BEGIN Data rows

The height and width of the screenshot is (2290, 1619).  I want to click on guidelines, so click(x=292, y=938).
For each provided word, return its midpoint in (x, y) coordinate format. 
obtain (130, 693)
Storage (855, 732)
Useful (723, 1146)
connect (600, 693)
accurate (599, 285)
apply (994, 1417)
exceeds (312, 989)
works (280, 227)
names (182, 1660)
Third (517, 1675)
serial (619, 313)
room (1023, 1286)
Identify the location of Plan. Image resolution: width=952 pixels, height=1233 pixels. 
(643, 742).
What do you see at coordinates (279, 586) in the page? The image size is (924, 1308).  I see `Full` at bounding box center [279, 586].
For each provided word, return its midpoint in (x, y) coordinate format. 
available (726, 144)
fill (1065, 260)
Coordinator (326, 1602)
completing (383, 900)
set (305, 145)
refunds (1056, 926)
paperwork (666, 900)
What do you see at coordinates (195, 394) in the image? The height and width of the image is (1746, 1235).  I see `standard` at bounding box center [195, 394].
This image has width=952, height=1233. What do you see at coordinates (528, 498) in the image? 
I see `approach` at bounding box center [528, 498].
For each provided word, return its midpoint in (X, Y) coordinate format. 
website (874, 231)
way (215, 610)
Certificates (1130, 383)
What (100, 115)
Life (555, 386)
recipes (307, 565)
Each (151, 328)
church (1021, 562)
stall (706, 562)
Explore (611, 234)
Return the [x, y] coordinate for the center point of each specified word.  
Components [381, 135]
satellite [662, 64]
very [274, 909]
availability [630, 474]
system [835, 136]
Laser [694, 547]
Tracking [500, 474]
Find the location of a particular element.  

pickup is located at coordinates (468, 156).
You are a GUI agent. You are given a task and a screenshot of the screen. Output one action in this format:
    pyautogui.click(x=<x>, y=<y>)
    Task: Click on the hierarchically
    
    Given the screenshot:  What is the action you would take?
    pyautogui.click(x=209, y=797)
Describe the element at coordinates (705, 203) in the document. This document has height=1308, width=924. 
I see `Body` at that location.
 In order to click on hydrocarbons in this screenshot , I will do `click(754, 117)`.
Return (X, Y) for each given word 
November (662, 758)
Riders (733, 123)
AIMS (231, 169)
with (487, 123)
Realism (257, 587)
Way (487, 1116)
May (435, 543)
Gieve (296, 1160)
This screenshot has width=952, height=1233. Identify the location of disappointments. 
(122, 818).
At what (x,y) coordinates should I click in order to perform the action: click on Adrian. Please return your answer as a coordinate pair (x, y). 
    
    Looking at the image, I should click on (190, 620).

END Data rows

## [Exercise description]
Retype all of the material above without changing any line.

## [Written reply]
The height and width of the screenshot is (2290, 1619).  I want to click on guidelines, so click(x=292, y=938).
For each provided word, return its midpoint in (x, y) coordinate format. 
obtain (130, 693)
Storage (855, 732)
Useful (723, 1146)
connect (600, 693)
accurate (599, 285)
apply (994, 1417)
exceeds (312, 989)
works (280, 227)
names (182, 1660)
Third (517, 1675)
serial (619, 313)
room (1023, 1286)
Identify the location of Plan. Image resolution: width=952 pixels, height=1233 pixels. 
(643, 742).
What do you see at coordinates (279, 586) in the page? The image size is (924, 1308).  I see `Full` at bounding box center [279, 586].
For each provided word, return its midpoint in (x, y) coordinate format. 
available (726, 144)
fill (1065, 260)
Coordinator (326, 1602)
completing (383, 900)
set (305, 145)
refunds (1056, 926)
paperwork (666, 900)
What do you see at coordinates (195, 394) in the image? The height and width of the image is (1746, 1235).  I see `standard` at bounding box center [195, 394].
This image has width=952, height=1233. What do you see at coordinates (528, 498) in the image? 
I see `approach` at bounding box center [528, 498].
For each provided word, return its midpoint in (X, Y) coordinate format. 
website (874, 231)
way (215, 610)
Certificates (1130, 383)
What (100, 115)
Life (555, 386)
recipes (307, 565)
Each (151, 328)
church (1021, 562)
stall (706, 562)
Explore (611, 234)
Return the [x, y] coordinate for the center point of each specified word.  
Components [381, 135]
satellite [662, 64]
very [274, 909]
availability [630, 474]
system [835, 136]
Laser [694, 547]
Tracking [500, 474]
Find the location of a particular element.  

pickup is located at coordinates (468, 156).
You are a GUI agent. You are given a task and a screenshot of the screen. Output one action in this format:
    pyautogui.click(x=<x>, y=<y>)
    Task: Click on the hierarchically
    
    Given the screenshot:  What is the action you would take?
    pyautogui.click(x=209, y=797)
Describe the element at coordinates (705, 203) in the document. This document has height=1308, width=924. 
I see `Body` at that location.
 In order to click on hydrocarbons in this screenshot , I will do `click(754, 117)`.
Return (X, Y) for each given word 
November (662, 758)
Riders (733, 123)
AIMS (231, 169)
with (487, 123)
Realism (257, 587)
Way (487, 1116)
May (435, 543)
Gieve (296, 1160)
This screenshot has width=952, height=1233. Identify the location of disappointments. 
(122, 818).
At what (x,y) coordinates should I click in order to perform the action: click on Adrian. Please return your answer as a coordinate pair (x, y). 
    
    Looking at the image, I should click on (190, 620).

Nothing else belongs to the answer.